## Problem requirements
Type out all the records once more, exactly.

*** Block opens ***

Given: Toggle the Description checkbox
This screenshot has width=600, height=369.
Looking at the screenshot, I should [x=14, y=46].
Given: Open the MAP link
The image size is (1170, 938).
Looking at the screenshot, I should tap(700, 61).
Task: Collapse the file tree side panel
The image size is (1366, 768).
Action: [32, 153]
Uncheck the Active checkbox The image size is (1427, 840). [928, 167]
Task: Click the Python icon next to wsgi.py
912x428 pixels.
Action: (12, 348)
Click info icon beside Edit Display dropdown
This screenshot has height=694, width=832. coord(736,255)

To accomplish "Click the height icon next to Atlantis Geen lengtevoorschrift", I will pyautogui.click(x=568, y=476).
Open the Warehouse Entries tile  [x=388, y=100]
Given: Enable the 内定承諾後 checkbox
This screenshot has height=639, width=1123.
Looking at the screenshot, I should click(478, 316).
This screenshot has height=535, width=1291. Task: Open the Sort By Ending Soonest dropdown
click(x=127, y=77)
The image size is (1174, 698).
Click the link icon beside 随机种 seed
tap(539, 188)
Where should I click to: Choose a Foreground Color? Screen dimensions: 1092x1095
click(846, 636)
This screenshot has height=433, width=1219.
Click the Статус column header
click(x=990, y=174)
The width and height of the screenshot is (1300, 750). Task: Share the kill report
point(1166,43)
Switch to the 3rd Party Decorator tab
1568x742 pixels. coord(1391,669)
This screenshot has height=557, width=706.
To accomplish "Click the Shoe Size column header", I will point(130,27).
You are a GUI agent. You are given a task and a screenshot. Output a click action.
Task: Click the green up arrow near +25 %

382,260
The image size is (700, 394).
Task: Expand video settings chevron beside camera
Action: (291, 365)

*** Block closes ***

## Output for this task
Given: Toggle the Description checkbox
This screenshot has width=600, height=369.
Looking at the screenshot, I should [x=14, y=46].
Given: Open the MAP link
The image size is (1170, 938).
Looking at the screenshot, I should tap(700, 61).
Task: Collapse the file tree side panel
The image size is (1366, 768).
Action: [32, 153]
Uncheck the Active checkbox The image size is (1427, 840). [928, 167]
Task: Click the Python icon next to wsgi.py
912x428 pixels.
Action: (12, 348)
Click info icon beside Edit Display dropdown
This screenshot has height=694, width=832. coord(736,255)

To accomplish "Click the height icon next to Atlantis Geen lengtevoorschrift", I will pyautogui.click(x=568, y=476).
Open the Warehouse Entries tile  [x=388, y=100]
Given: Enable the 内定承諾後 checkbox
This screenshot has height=639, width=1123.
Looking at the screenshot, I should click(478, 316).
This screenshot has height=535, width=1291. Task: Open the Sort By Ending Soonest dropdown
click(x=127, y=77)
The image size is (1174, 698).
Click the link icon beside 随机种 seed
tap(539, 188)
Where should I click to: Choose a Foreground Color? Screen dimensions: 1092x1095
click(846, 636)
This screenshot has height=433, width=1219.
Click the Статус column header
click(x=990, y=174)
The width and height of the screenshot is (1300, 750). Task: Share the kill report
point(1166,43)
Switch to the 3rd Party Decorator tab
1568x742 pixels. coord(1391,669)
This screenshot has height=557, width=706.
To accomplish "Click the Shoe Size column header", I will point(130,27).
You are a GUI agent. You are given a task and a screenshot. Output a click action.
Task: Click the green up arrow near +25 %

382,260
The image size is (700, 394).
Task: Expand video settings chevron beside camera
Action: (291, 365)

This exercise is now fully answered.